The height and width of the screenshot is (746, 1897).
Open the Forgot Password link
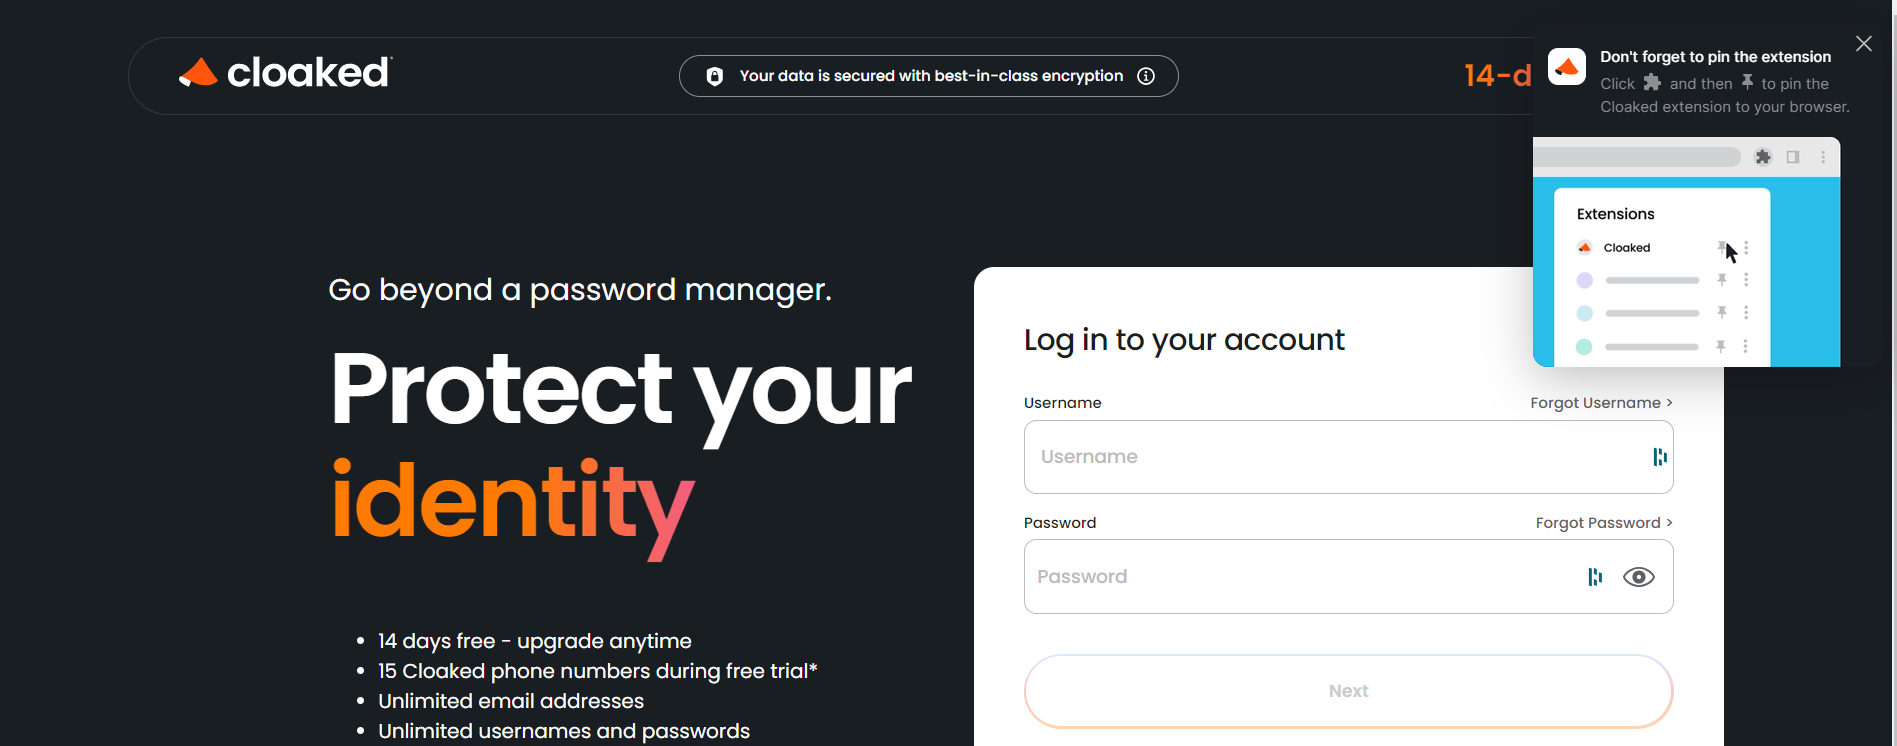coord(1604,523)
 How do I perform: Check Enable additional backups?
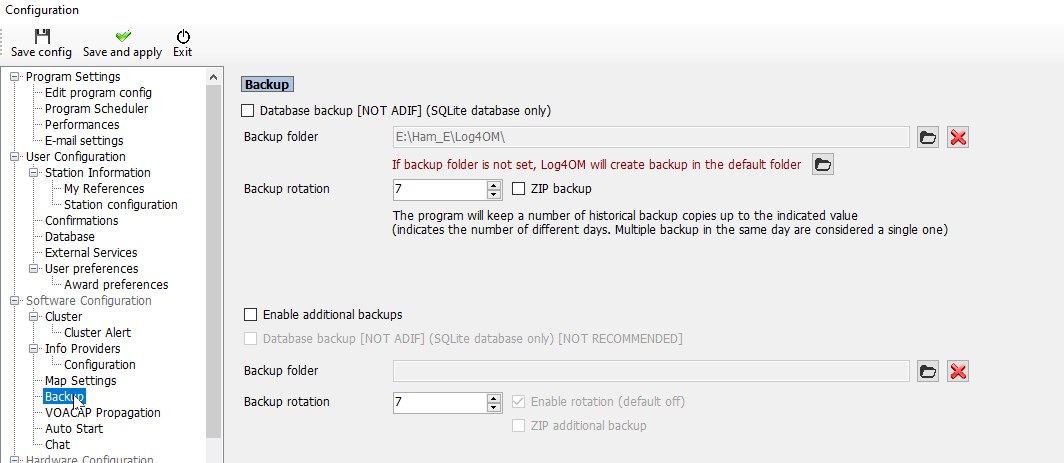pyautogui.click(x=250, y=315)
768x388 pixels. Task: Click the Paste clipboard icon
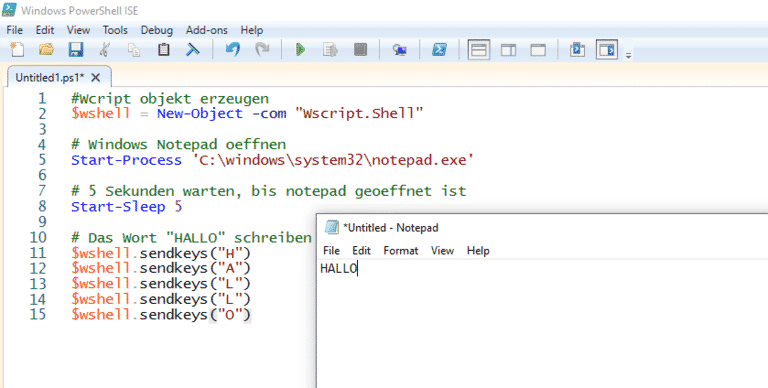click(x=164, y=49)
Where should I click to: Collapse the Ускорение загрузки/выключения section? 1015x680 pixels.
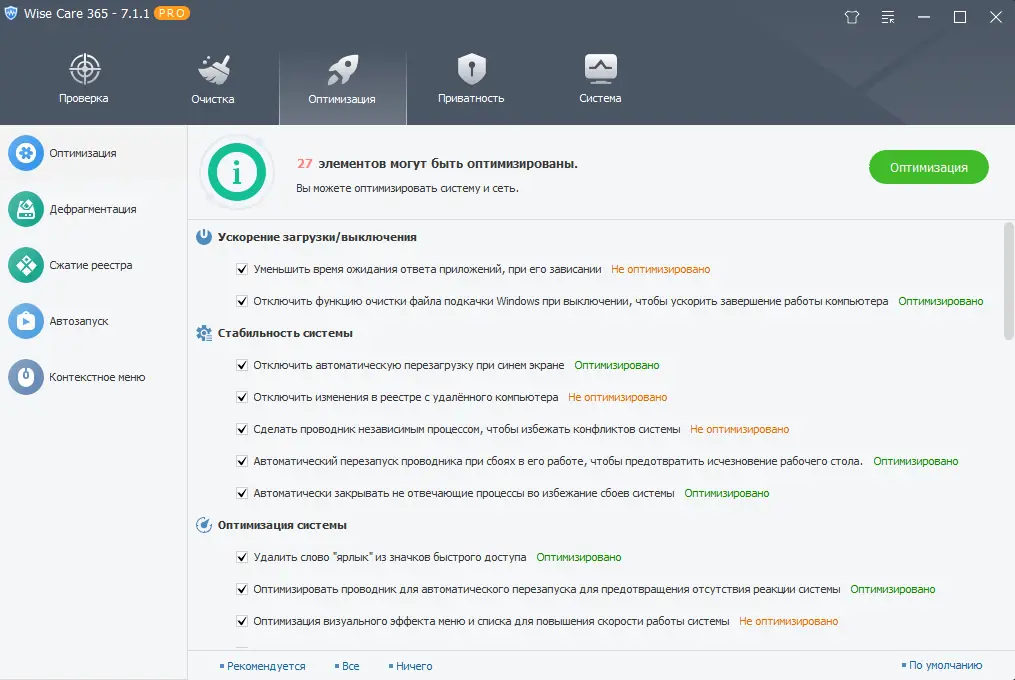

- Your goal -
Gather every line of the data above that contains the string "pixels", and copy each one out unchanged.

- Exercise result -
768x388 pixels. Task: Click the Paste clipboard icon
Where should I click to: Collapse the Ускорение загрузки/выключения section? 1015x680 pixels.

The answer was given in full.